There, he thought. There was the light coming into her gaze, the one he’d missed. “My very favorite stress reliever,” he said. “And as a bonus, it scratches all itches, solves the universe’s problems, and-”

And Nick walked right into the cabin as if he owned it. He headed past Cam and Katie and straight for the refrigerator, helping himself to a beer.

“Nick?” Cam gestured with his chin toward Katie. “A little busy here.”

“No problem, I can wait.” He plopped down on the couch, sprawled his legs out, head back, eyes closed. “Take your time.”

Cam opened his mouth to say “Get the hell out,” but then he caught a good look at Nick’s face and the utter misery on it. Hell. He turned to Katie, who shook her head worriedly. With a squeeze of his hand, she let herself out.

Double hell.

Oblivious, Nick took a pull on his beer. “She’s fucking with my head.”

“Annie?”

“The UPS guy asked her out and I think she’s going to go. She’s waiting for me to sign the damn papers.”

Cam sighed and went for his own beer, but Nick had taken the last one. Perfect.
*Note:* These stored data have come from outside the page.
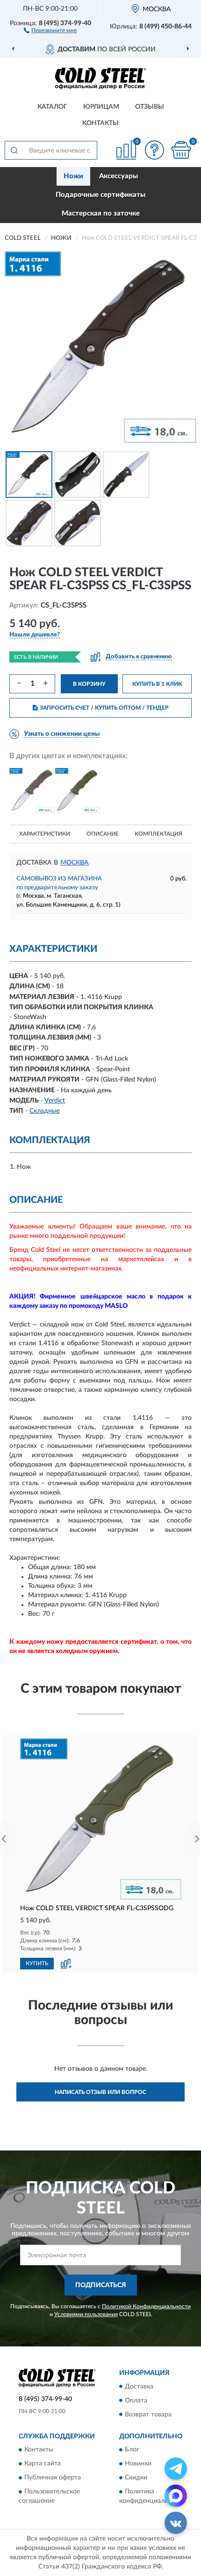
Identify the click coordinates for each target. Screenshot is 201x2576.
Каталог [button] (52, 107)
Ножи (73, 176)
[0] (181, 150)
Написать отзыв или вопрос (100, 2092)
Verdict (54, 1100)
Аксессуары (118, 176)
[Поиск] (14, 150)
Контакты (100, 123)
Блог (132, 2449)
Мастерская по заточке (101, 213)
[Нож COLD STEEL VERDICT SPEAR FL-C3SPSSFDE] (31, 790)
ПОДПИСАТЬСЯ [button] (100, 2285)
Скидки (136, 2477)
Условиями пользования (86, 2314)
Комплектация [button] (158, 834)
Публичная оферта (52, 2477)
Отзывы (149, 107)
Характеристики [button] (44, 834)
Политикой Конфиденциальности (146, 2306)
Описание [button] (102, 834)
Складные (44, 1111)
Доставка (139, 2386)
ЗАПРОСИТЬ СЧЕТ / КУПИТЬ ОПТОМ (104, 708)
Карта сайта (42, 2463)
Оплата (136, 2400)
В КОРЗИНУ (89, 684)
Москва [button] (74, 862)
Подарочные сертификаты (100, 194)
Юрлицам (101, 107)
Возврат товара (148, 2414)
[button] (50, 30)
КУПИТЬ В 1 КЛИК (157, 684)
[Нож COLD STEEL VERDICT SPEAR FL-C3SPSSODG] (77, 790)
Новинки (138, 2463)
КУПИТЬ (37, 1963)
“You Wilders are crazy. All of you.”

“Yeah, sorry about that.” Cam sat on the coffee table facing Nick and nudged his knee with his own. “Look, you have two choices here, just two, and you know what they are.”
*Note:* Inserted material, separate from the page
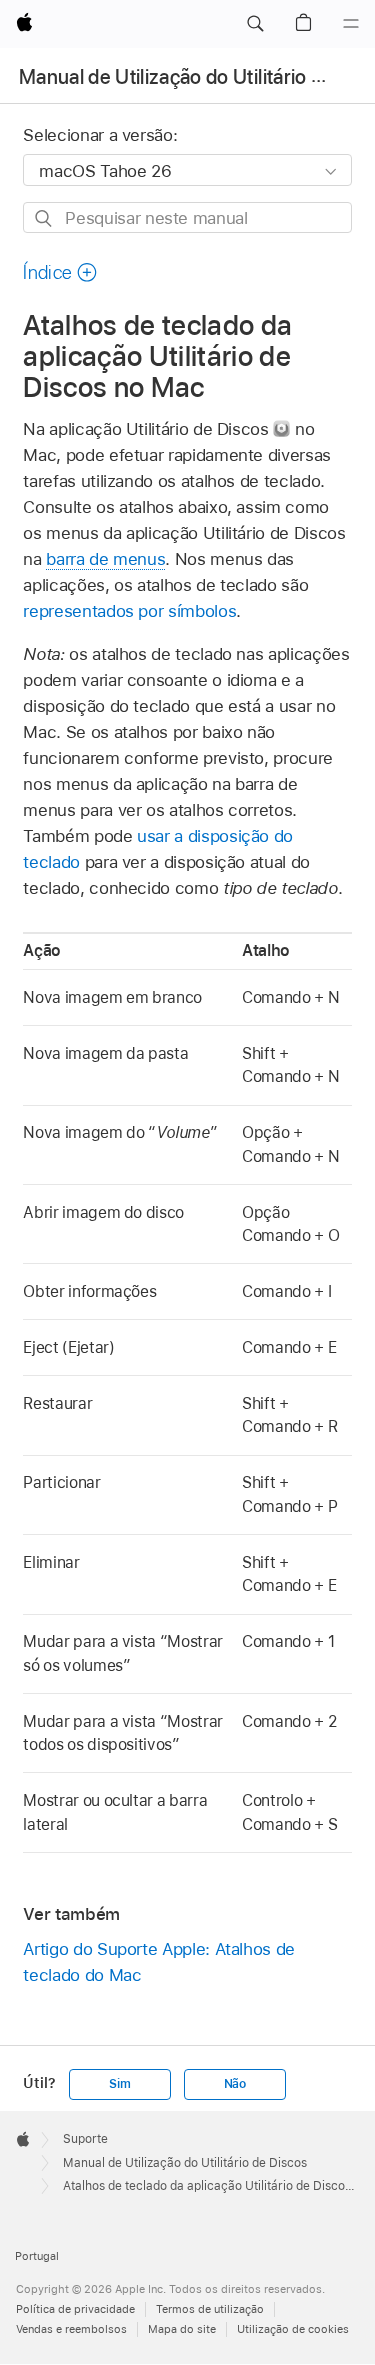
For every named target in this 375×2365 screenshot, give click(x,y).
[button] (255, 24)
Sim (119, 2084)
Nick set the beer down and nodded. “Actually, there’s only one. One choice.” He stood up and headed for the door.

“So that’s it?” Cam asked Nick’s back. “You chase the girl out of here and don’t even stay?”

Nick opened the front door. “You have two choices, Cam, and you know what they are.”

Yeah, hell if he wasn’t right. Cam followed Nick out, then turned in the opposite direction, heading in the falling darkness to Katie’s cabin. He knocked on her door and then stood there waiting, his blood pounding, his body on high alert.

“Who’s there?”

“The scratcher of your itch,” he said.

She opened the door a crack and stuck her nose out. “Was that supposed to be romantic?”

“Okay, how about this. I came bearing all the answers to the universe’s problems.”

She lifted a shoulder, distinctly unimpressed.

Huh. This wasn’t going quite as planned. He decided to try her favorite thing-words. “Okay, here’s the thing. I’ve never been much of a romantic. Honestly, I’ve never had to be.”

“Because women always throw themselves at you.”

Well, yeah. In the past, that was definitely true, not that he was stupid enough to say so. “Does it count that there’s no one, no one I’d rather be with right now?”

She opened the door a few more inches, standing there all whiskey-eyed, her lips shiny with lip gloss that smelled like…watermelon.